Aggregates and Aggregate roots
Aggregate is a single unit consists of entities and value objects. The root entity of the single unit is called aggregate root. An aggregate can hold the reference of another aggregate.
Example
In the examples we talked about earlier Lease Applicant, Co-applicant, Financial Information, Emergency Contact and Personal Detail form an aggregate and Lease Applicant is the root entity hence the aggregate root because without it others don’t bear any value. Anything outside the aggregate can only reference the aggregate root. That means we can only reference Lease Applicant from outside the boundary of aggregate. We don’t have any access to Co-applicant, Financial Information and others from outside the aggregate boundary. If we need to perform any operation on these, we have to perform it inside the aggregate boundary. Thus the aggregate will help us to maintain transactional integrity.
Bounded Context
A large system has separate parts consisting of some common concepts in those parts. If we think about an ecommerce system, we may find two essential parts: one is gathering products from different vendors and sales center and another is selling products and managing online transaction. These are two different bounded context.
Layers in DDD
I take the picture from Eric Evans book on DDD because, I think describes the layers of DDD best.
Services in DDD
Domain Service
Domain Service generally consists of those that did not fit well in domain objects. Generally these are not CRUD operation. We ofcourse should try to fit our actions into the entities but there are some occasions that some specific operation does not fit into the domain. In these situations, domain services come into play. In the conversation I gave above, Pin Number Generator is a domain Service. Another example is fund transfer of bank between two accounts. Fund Transfer does not really fit in the Account object and it needs a service. Another example can be the calculation of CGPA of student.
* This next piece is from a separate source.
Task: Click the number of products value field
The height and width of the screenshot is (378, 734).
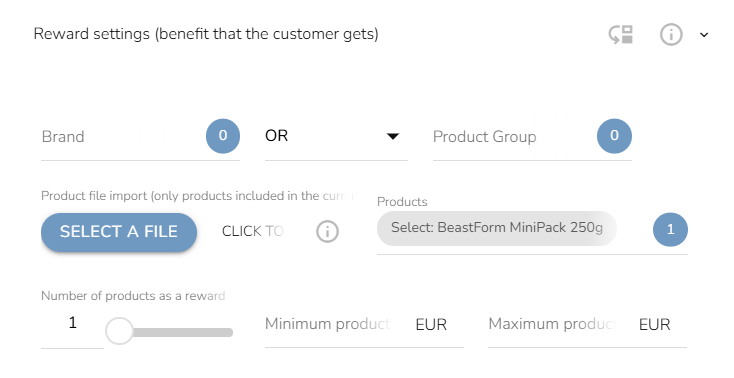Action: (72, 323)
CGPA Calculation is not really part of the student so it needs a domain service.
Infrastructure Service
Infrastructure services are generally for database or file access, sending email. These are not part of the domain and these does not exist in ubiquitous language and domain model. The domain layer doesn’t care how the data is saved or any notification is sent. This layer is completely technical.
Application Service
Application layer generally exposes the functionality of domain in other application layers and provides necessary information to show in the UI. Sometimes domain layer needs access to database or other apis to complete a business logic. We may perform that task in entity but that will violate the SOLID principles. The best solution is to use the application layer to fetch the data and provide necessary data to domain layer to perform the operation. Suppose, we need to calculate the yearly revenues for a company. The Application layer will make a call to database to get all the revenue related information and pass it to domain layers to calculate the revenues.
Repositories
So far we have created a persistence domain model and now we need to save and retrieve the data from database or any other kind of IO storage. Repository provides us this way. But we should keep in mind that repository is not a data access layer. Martin Fowler states that,
Quote:
“Mediates between the domain and data mapping layers using a collection-like interface for accessing domain objects.”
So we may create a generic repository and add aggregate root or collection of aggregate root to it. We can’t add value objects to repositories as we can only reference aggregate root from outside of aggregates.